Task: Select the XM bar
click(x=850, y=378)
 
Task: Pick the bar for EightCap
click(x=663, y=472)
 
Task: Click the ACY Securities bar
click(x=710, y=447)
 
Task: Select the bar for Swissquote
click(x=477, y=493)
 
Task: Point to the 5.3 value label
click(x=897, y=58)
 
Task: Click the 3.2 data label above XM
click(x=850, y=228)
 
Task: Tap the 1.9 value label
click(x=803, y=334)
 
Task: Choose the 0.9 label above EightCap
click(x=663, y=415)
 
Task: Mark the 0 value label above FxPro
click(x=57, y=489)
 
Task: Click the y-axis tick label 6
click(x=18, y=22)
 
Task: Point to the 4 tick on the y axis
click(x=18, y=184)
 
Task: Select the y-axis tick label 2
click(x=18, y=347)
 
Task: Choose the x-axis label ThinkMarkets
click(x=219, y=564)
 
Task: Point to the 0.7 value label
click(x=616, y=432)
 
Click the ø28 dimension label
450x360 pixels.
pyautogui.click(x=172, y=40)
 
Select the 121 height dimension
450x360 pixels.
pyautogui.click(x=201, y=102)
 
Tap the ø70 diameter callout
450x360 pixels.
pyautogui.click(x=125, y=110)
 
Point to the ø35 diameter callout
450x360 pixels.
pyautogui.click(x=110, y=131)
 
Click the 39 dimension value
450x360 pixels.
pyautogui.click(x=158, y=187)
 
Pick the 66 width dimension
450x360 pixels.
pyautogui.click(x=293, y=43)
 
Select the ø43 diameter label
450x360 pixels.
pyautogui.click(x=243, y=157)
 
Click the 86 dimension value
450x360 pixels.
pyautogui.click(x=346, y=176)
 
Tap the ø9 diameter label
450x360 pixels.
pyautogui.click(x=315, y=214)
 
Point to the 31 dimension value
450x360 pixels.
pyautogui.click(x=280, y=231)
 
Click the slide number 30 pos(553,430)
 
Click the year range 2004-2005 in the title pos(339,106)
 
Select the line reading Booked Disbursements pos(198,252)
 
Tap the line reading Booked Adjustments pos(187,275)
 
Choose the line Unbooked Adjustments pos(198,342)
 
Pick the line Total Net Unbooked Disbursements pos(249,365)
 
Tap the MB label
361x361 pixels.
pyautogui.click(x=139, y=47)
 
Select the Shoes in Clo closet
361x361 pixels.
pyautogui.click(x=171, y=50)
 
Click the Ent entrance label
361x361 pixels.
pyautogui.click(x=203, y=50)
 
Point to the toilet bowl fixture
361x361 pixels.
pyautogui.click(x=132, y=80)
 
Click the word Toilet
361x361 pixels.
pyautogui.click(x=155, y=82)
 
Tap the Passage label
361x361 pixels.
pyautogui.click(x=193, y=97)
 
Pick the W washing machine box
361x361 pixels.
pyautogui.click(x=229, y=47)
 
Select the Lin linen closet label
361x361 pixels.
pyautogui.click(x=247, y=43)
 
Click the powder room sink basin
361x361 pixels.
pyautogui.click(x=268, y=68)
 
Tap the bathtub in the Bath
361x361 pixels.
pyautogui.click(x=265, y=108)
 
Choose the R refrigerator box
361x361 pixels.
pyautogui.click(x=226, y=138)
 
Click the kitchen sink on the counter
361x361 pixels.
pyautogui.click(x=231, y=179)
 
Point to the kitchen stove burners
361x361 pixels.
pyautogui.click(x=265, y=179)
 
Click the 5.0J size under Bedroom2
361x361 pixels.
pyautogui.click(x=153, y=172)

Set exercise: Rewrite the entries from the line containing "Select the Shoes in Clo closet" through the line containing "pyautogui.click(x=155, y=82)", replacing "Shoes" with "Footwear" and leaving everything else as it is.

Completed task:
Select the Footwear in Clo closet
361x361 pixels.
pyautogui.click(x=171, y=50)
 
Click the Ent entrance label
361x361 pixels.
pyautogui.click(x=203, y=50)
 
Point to the toilet bowl fixture
361x361 pixels.
pyautogui.click(x=132, y=80)
 
Click the word Toilet
361x361 pixels.
pyautogui.click(x=155, y=82)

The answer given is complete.